> [Consegna 1]
Nel brano sull'assedio nella palestra, come si chiamava l'arbitro che zoppicava con una smorfia di dolore sul volto?
> [Consegna 2]
Scrivi il seguito del brano sull'assedio nella palestra, riprendendo subito dopo la sua ultima frase.

> [Brano proposto]
....................

Fallito il primo assalto, un altro gruppo di tifosi tentò di raggiungere gli spogliatoi passando dall’ingresso opposto. Per fortuna la porticina era stretta, ci passava una sola persona per volta: l’incauto che provò a entrare per primo si trovò di fronte i 100 chili di muscoli di Maurizio Palermo, che gli sferrò un destro in pieno petto facendolo volare indietro. Con l’aiuto dei dirigenti di Palestrina ci barricammo dentro. Ci contammo. Eravamo tutti, tranne qualche graffio stavamo tutti bene.
 
Badammo a stare lontani dalle finestre, fuori quelli che avevano promesso sassate stavano mantenendo la parola. E ci abbracciammo, e urlammo, finalmente, pazzi di gioia.
 
Rimanemmo dentro alla palestra, assediati, per più di tre ore. Per i giocatori la doccia fu inutile, tra vapore e finestre chiuse la temperatura nello spogliatoio era equatoriale. I dirigenti ospiti ci fecero salire al piano di sopra, dove avevano la sede. E lì aspettammo che arrivassero i rinforzi per consentirci di uscire. Il problema era rintracciare Giovanni l’autista, che prudentemente aveva portato il pullman chissà dove. Con noi c’erano anche gli arbitri. Uno dei due, Garsia di Modena, aveva una smorfia di dolore sul volto e zoppicava. Non era scappato abbastanza velocemente.

....................

> [Materiale fornito]

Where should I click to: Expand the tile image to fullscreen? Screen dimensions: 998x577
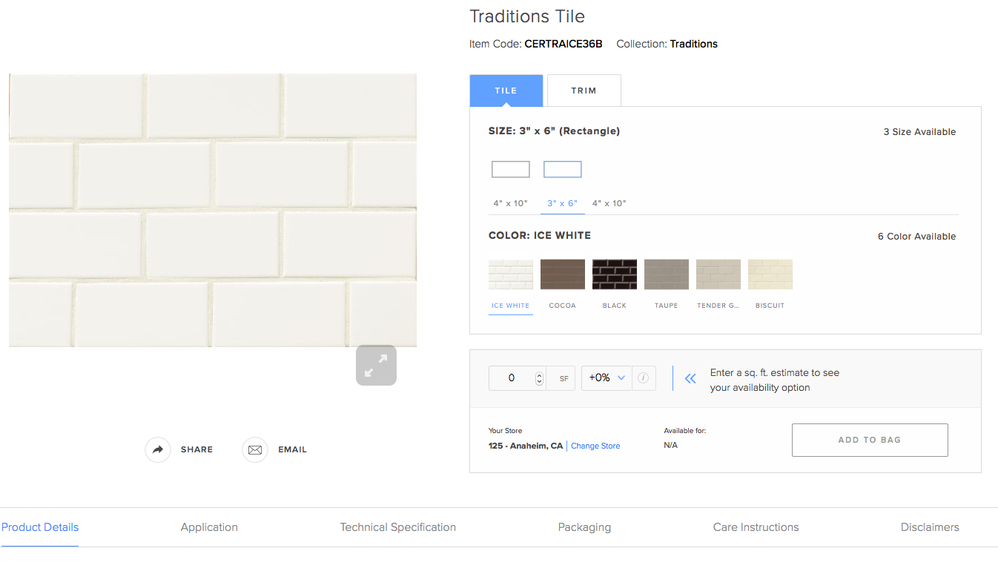coord(376,366)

....................

> [Risultato dell'esercizio 1]
Garsia di Modena.

> [Risultato dell'esercizio 2]
L’allenatore di casa, Beniamino Scarinci, era affranto. Non solo per il risultato, anche per l’invasione di campo, l’aggressione ad arbitri e squadra ospite e l’assedio, che avrebbero avuto conseguenze gravissime sul piano disciplinare. Ma lealmente si complimentava con noi. Ho saputo qualche tempo fa che è morto prematuramente. Era un grande gentleman.
 
Finalmente arrivò altra forza pubblica. Ormai era buio pesto, ma i tifosi più esagitati erano ancora là fuori ad aspettarci per regolare i conti. Ci dissero di scendere. Fuori c’erano tre cellulari dei carabinieri che ci avrebbero portati via. Protetti da un’intera squadra in assetto antisommossa salimmo in fretta sui furgoni, mentre gli assedianti ci urlavano che non finiva lì e che ci avrebbero inseguiti fino in capo al mondo.
 
I cellulari imboccarono sgommando una stradina sterrata. La percorremmo a tutta velocità, rischiando di schiantarci a ogni curva. Sarebbe stato il colmo se ci fossimo procurati in un incidente quello che avevamo evitato al campo di gioco. Capimmo che i carabinieri volevano far perdere le nostre tracce, per non far intuire ad eventuali inseguitori dove eravamo diretti.
 
Ci portarono alla stazione dei carabinieri di San Cesàreo, paese a una decina di chilometri da Palestrina. Lì avevano scortato anche il pullman e l’autista. Ritrovammo Gianni Vincenti, che all’arrivo ovviamente aveva evitato di entrare in palestra insieme alla squadra. Si era presentato da solo e aveva guardato la partita indisturbato, nessuno lo aveva associato a noi.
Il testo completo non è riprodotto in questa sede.